>> START Reading passage
Perdido 03

Perdido 03

Saturday, July 27, 2013

Mayor Bloomberg's "Legacy"

Along with the CityTime fraud (which Bloomberg said yesterday was the swellest thing that ever happened to NYC) and the 911 system mess and the Bloomberg Boxer Day Blizzard Disaster (9 dead - Go see a play!) and phonied up test scores, graduation rates, crime stats and emergency response stats is a New York City police department completely out of control:


A college-bound  Brooklyn teen says a vengeful cop handcuffed him and dragged him off to jail for leaving his bicycle on the sidewalk — eight days after he slapped the officer with a lawsuit alleging false arrest.

Officer Daniel Berardi and Rayquan Callahan, 19, first crossed paths on Feb. 24 in Brownsville. Callahan, then a senior at Brooklyn Collegiate High School and working seven days a week at McDonald’s, was walking out of the Rockaway Ave. subway station with two friends.

The trio stopped to talk to a 16-year-old acquaintance, according to court papers, when Berardi and several plainclothes cops started frisking the young men. The 16-year-old bolted.
>> END Reading passage
- _What is asked_
[A] In the blog post on Mayor Bloomberg's legacy, write out the stretch from "The trio stopped" through "The 16-year-old bolted.".
[B] According to the blog post on Mayor Bloomberg's legacy, on what date did Officer Daniel Berardi and Rayquan Callahan first cross paths?
[C] List every kind of figure that the blog post on Mayor Bloomberg's legacy says was phonied up.
>> START Recorded information
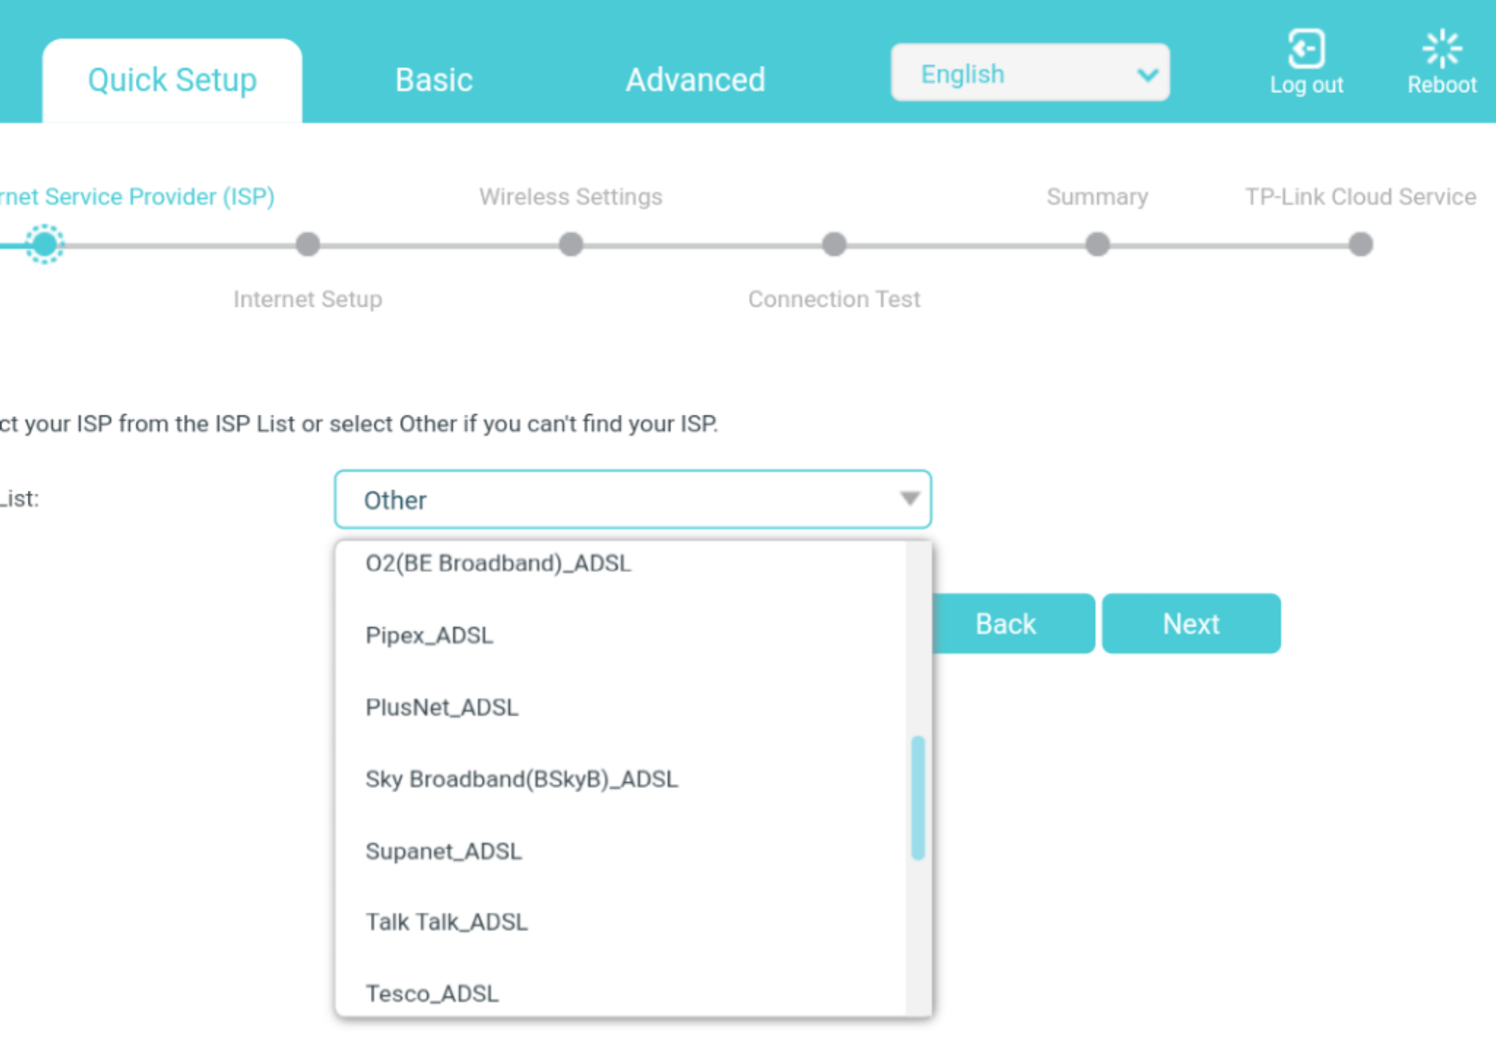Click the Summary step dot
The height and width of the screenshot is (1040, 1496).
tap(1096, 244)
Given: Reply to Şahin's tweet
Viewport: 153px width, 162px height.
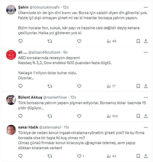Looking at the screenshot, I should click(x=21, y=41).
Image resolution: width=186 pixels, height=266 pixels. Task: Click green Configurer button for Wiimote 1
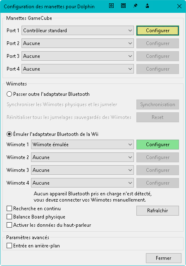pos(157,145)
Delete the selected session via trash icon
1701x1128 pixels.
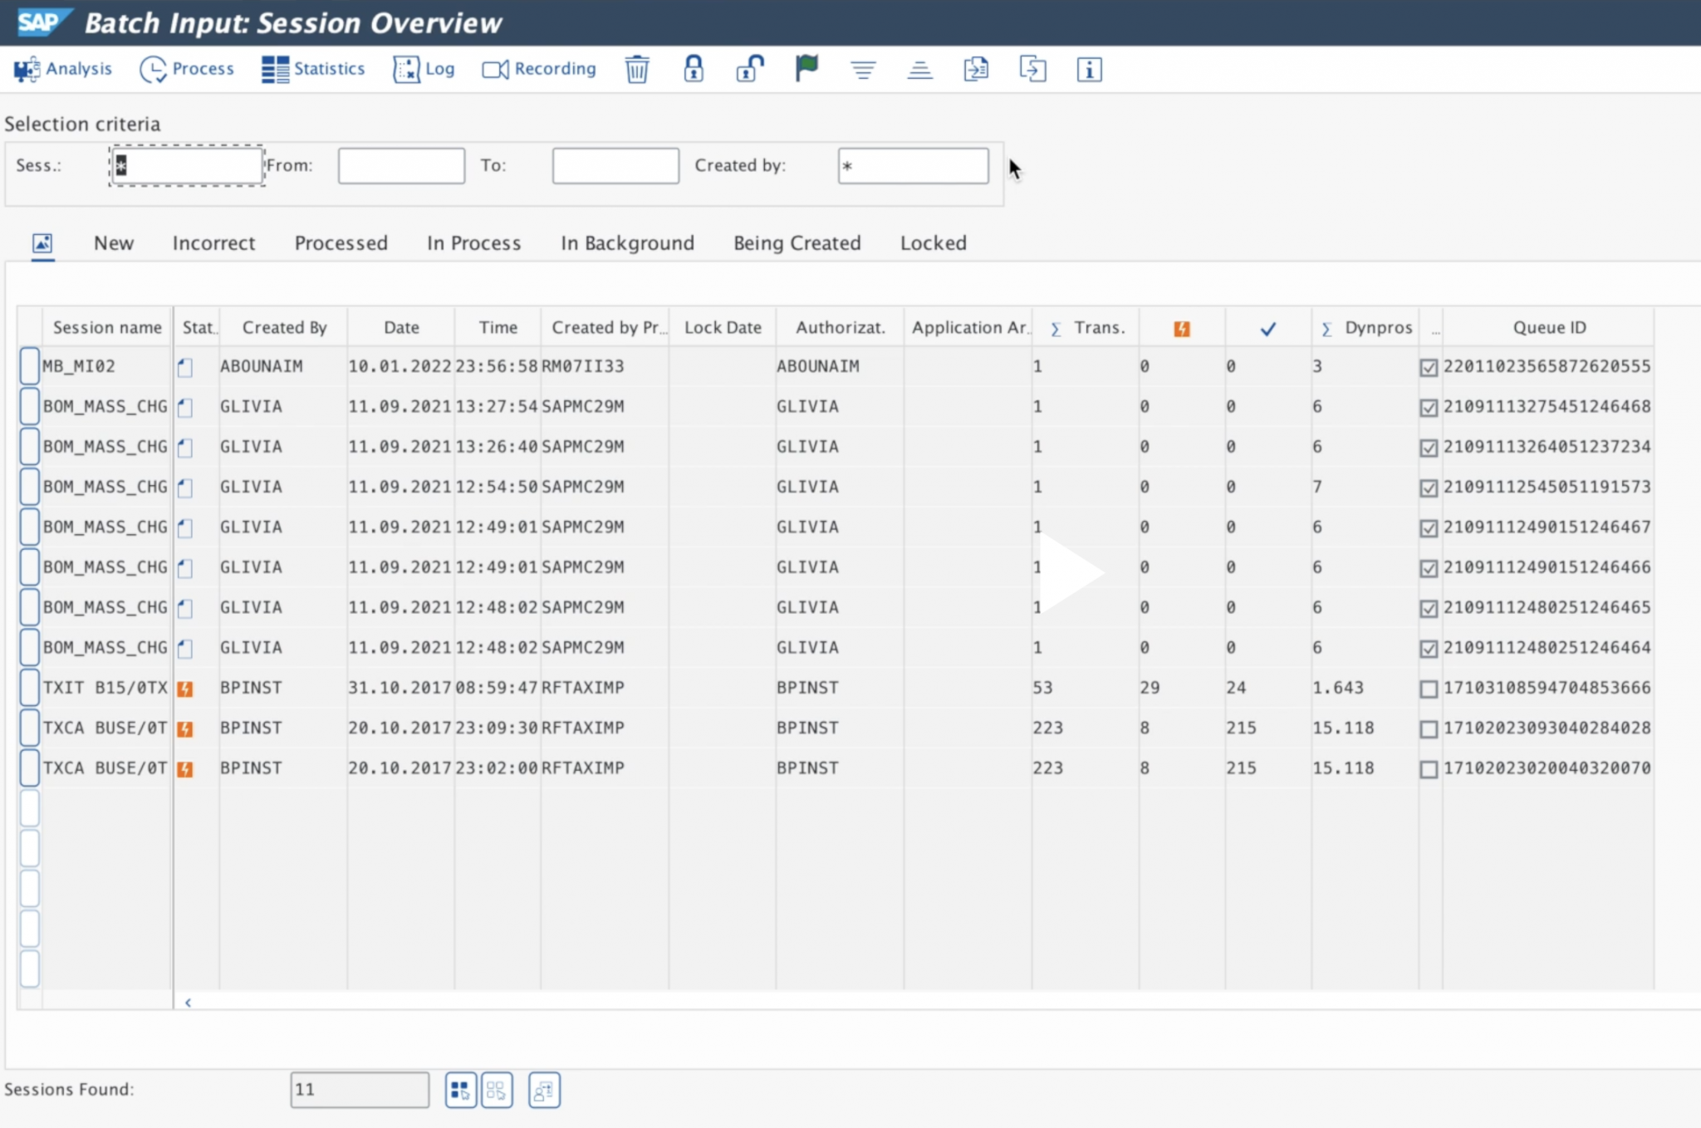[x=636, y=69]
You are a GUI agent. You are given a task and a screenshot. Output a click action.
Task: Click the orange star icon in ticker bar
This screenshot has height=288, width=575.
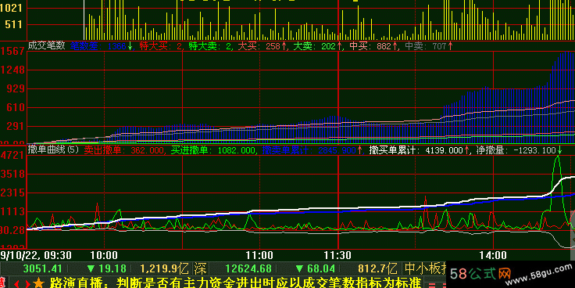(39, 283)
>> END Recorded information
>> START Recorded information
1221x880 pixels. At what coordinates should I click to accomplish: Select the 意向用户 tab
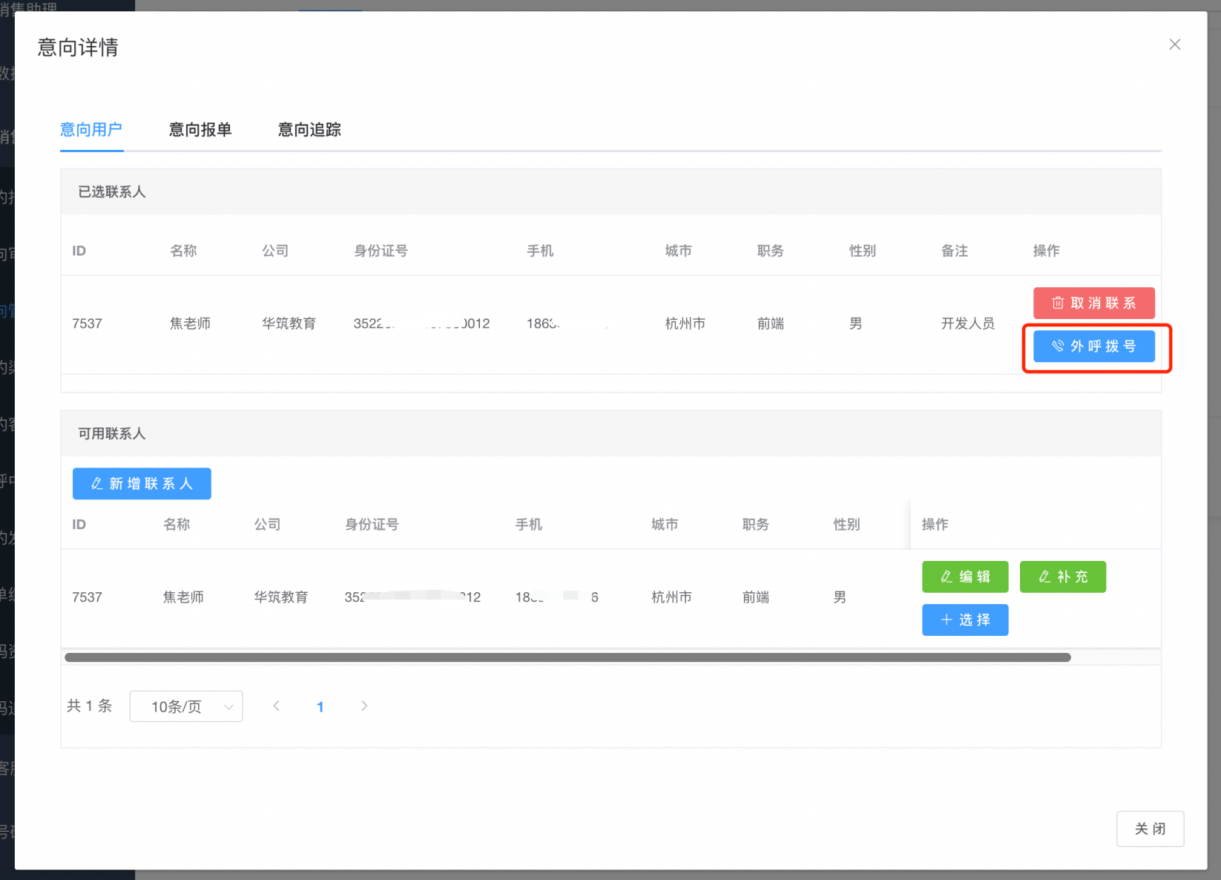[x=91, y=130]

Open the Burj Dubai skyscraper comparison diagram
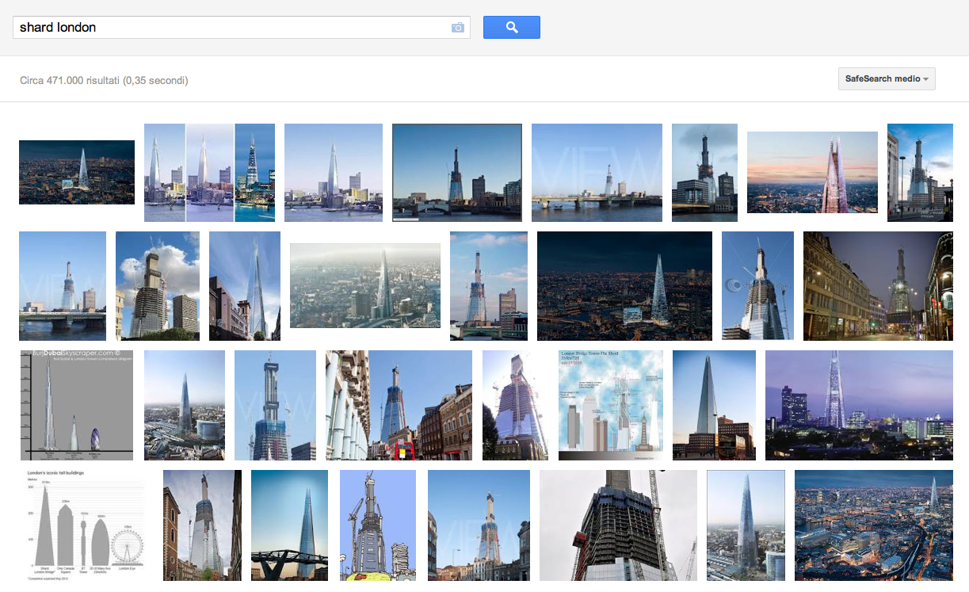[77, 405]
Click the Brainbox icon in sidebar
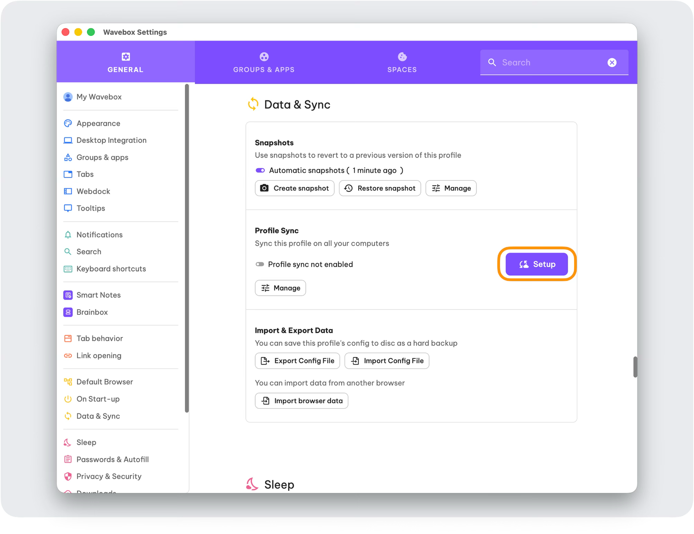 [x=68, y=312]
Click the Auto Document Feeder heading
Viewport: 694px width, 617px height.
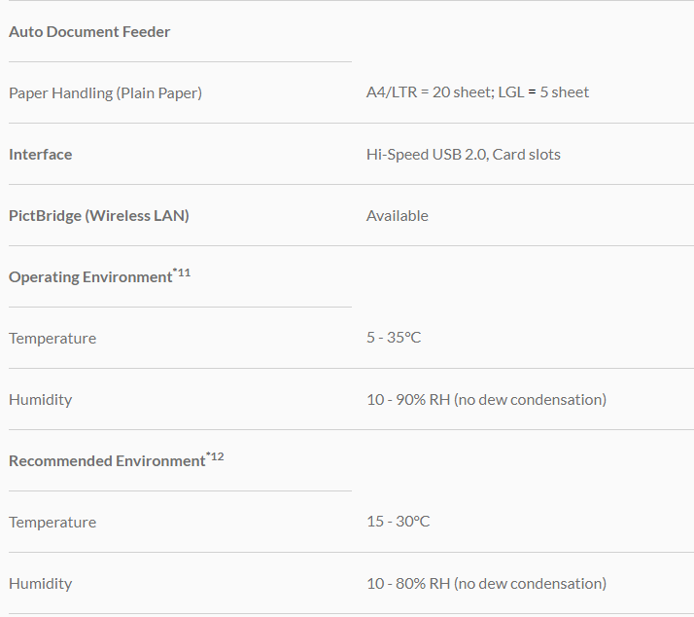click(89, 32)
>> END Recorded information
>> START Recorded information
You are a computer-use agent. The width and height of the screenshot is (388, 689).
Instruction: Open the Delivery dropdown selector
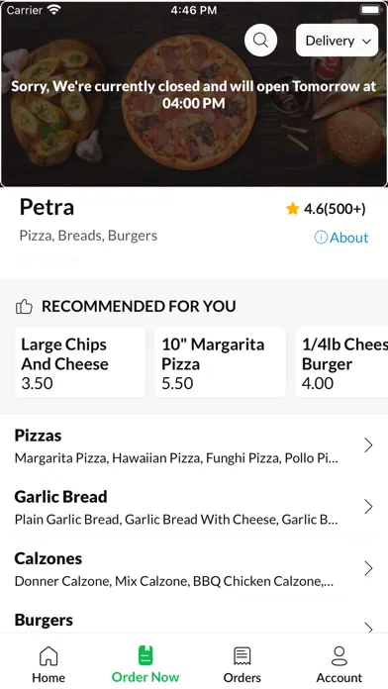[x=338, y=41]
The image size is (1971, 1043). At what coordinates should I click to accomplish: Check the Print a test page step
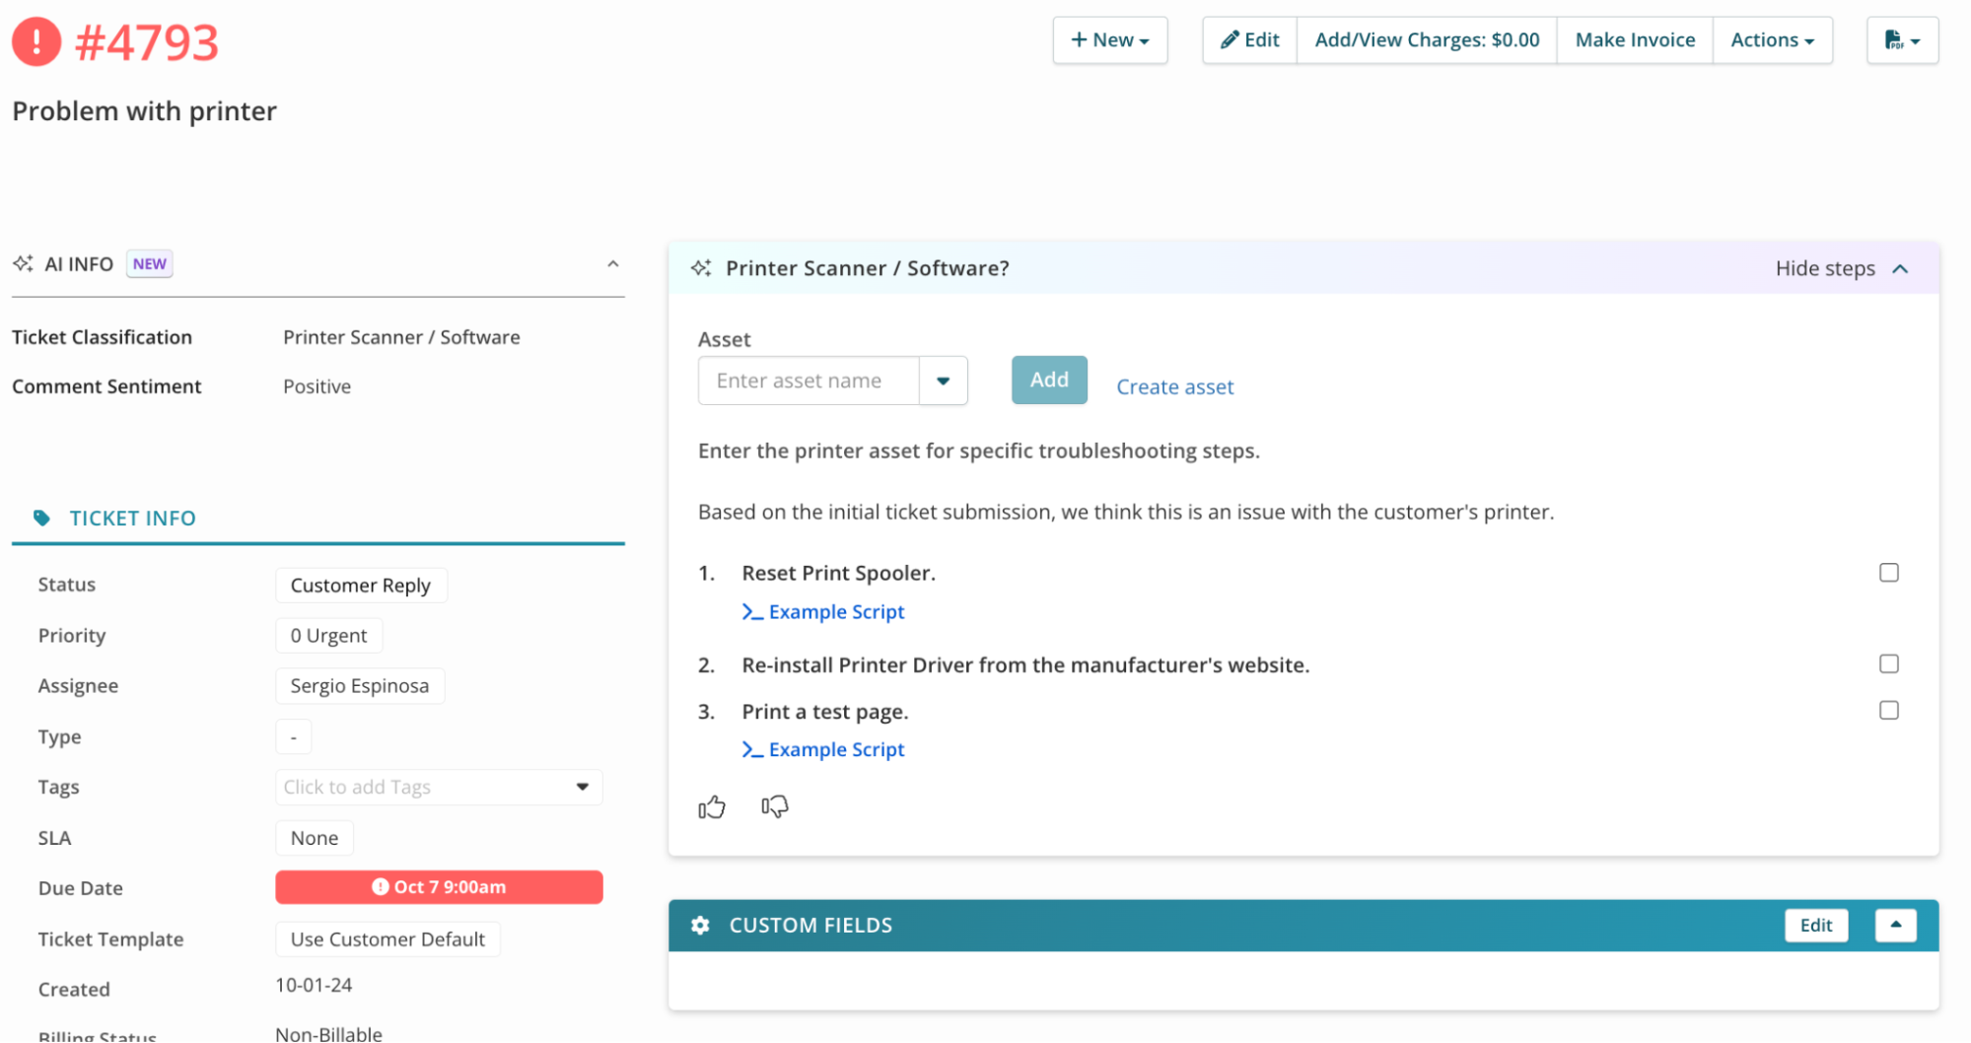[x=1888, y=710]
>> END Recorded information
- _Expected answers_
[A]
The trio stopped to talk to a 16-year-old acquaintance, according to court papers, when Berardi and several plainclothes cops started frisking the young men. The 16-year-old bolted.

[B] Feb. 24

[C] Test scores, graduation rates, crime stats, emergency response stats